Thursday, February 10, 2011

The Two Halves: the Challenges, the Sacrifices, and the Rewards


Throughout history, multiracial children have come about when different racial groups come together during war, migration, exploration, trade, and even forced servitude.  Some of these children may have been born into families, but lets agree that historically, most grew up in disadvantaged situations.   Their visible presence were a constant reminder of their society's plight, rarely their society's fortune.  In some cases, enough of these children were born that they became their own groups (or sometimes their own caste) within their society.

I would like to think that today, the situations that surround multiracial children are more positive and involve two consenting adults that came together because of love, or at least some form of attraction.  A lot of these couples came together despite opposition from society and family.  I feel we must acknowledge our parents and what they went through to bring us into this world.

My mom and dad met after the Vietnam War era.  My dad was in the military, my mom was a cute Taiwanese girl that spoke English.   They met, fell in love, and were married.  My maternal grandfather refused to go to the wedding ceremony.  Thus begins the first challenge of their joined lives.  

Then, the children came.  And from then on, it had been a fun little trip through life.  Both of my parents have had challenges.  My mom had to move to a western country with different customs, a different language, and the people had very little knowledge of her native culture.  

My dad's challenges perhaps were more internal.  He felt the weight of bringing his wife to the new country, felt the weight of providing for her and protecting her from the part of society that didn't condone their marriage.  

As a couple, one of the hardest challenges would have been socially.  Most of my parent's friends are couples like them, American husbands with Taiwanese wives (mostly my mom's friends and their husbands).  There have been a few all American couples and a few all Taiwanese/Chinese couples that they have been able to befriend, but in general, the social group has been like them, and there aren't very many couples like that.  Perhaps this would not be a challenge to couples that were both raised in the same country but different racial backgrounds.

Other challenges involve the children.  My mother came from a traditional chinese background.  The role of parent and child are very different than in America.  She came into motherhood with her childhood experiences, but she was now raising American children.  I remember growing up and she would tell me, "I would NEVER talk to my mom that way," or "I always did whatever my mother asked right away, no questions."  My young American brain would constantly reply, "Whatever, mom."  

Then, I went to Taiwan.  I saw parent-child relationships.  There were some things I liked about it, and some things I didn't like about it.  But, I learned that my mom was right.  She probably didn't ever speak to her mom like I spoke to her.  She had to deal with these outspoken rebellious children in an outspoken and rebellious society.  She was a Taiwanese woman that had to raise American kids.  

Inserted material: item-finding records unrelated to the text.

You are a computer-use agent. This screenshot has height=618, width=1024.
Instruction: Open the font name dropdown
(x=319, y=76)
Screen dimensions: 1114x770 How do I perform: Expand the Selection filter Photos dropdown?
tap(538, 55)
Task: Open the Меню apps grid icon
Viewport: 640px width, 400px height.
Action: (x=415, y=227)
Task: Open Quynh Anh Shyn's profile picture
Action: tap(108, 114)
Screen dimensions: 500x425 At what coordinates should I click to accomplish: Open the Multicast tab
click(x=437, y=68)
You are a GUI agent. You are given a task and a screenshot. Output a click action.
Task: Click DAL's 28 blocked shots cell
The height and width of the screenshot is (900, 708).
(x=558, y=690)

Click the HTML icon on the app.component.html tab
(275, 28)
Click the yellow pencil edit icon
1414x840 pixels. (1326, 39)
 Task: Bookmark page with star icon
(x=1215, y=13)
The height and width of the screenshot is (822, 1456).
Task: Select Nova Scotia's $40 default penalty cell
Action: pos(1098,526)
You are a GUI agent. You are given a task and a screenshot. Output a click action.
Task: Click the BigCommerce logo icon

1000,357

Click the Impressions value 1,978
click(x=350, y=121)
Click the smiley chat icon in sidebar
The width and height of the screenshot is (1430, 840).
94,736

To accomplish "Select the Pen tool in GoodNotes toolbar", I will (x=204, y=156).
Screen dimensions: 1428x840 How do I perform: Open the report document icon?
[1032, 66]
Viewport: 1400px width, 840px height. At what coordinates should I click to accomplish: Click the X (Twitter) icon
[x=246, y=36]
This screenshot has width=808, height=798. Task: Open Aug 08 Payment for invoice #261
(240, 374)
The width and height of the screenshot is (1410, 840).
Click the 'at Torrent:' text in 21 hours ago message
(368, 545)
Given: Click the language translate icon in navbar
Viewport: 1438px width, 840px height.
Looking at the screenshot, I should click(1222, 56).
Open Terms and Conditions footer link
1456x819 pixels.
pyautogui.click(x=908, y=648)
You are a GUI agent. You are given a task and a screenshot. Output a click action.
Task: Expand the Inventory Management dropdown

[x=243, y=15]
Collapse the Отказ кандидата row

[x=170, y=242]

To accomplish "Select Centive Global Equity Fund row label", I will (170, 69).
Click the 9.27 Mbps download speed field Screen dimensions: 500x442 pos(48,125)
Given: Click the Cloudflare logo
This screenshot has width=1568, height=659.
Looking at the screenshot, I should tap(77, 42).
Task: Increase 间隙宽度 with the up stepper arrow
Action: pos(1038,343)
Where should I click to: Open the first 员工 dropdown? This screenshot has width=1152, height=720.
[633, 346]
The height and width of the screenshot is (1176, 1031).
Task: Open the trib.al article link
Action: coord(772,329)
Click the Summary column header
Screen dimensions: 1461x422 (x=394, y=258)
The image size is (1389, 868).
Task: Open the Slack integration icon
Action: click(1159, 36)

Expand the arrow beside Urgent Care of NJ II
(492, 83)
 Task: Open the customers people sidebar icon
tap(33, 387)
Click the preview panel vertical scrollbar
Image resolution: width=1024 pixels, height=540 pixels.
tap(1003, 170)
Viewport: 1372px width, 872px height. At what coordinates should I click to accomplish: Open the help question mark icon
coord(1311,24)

My dad's challenge with the kids was similar to his challenge with his wife.  Making sure they felt secure, felt loved, and helping them navigate through society with self esteem and identity.  Sometimes, I think that in his challenge to help us find our identity, he had to lose his, just a little.  

There are still sacrifices.  There are still trials.  But, there are also the rewards.


"Recent research has shown that multiracial children do not differ from other children in self-esteem, comfort with themselves, or number of psychiatric problems.  Also, they tend to be high achievers with a strong sense of self and tolerance of diversity."

(See Mom and Dad? Your sacrifice has created greater sense of self and tolerance of diversity in your children, in your children's children, in those that know you, and in those that know them.  And doesn't stop here.  That will continue for generations and generations.  I know your sacrifice and the trials you faced, and I hope you feel in your hearts that it was worth it, because I know it was.) 

What challenges did your parents face?  What is the legacy of their sacrifice?  What reward (if any) do you feel your parents gained from living as a bi-racial couple?  

1 comment:

  1. Hmm, I both agree and disagree with AACAP. I definitely did not have high self-esteem when I was young and wondered where I belonged. To the caucasian kids, I was the "brown girl" and people didn't want to sit by me. Yet I feel like I didn't have enough culture to fit in with either the Japanese or Hawaiian groups (not that there were any where I grew up, anyway).

    But, I definitely agree with the last part of what they said. As I've grown up, that is me to a tee.

    My upbringing was good for me. I wouldn't change who I am for a second (except maybe I went a teeny bit overboard with the Type A personality).

    I've definitely got an interesting story for you, but much, much too extreme to post here.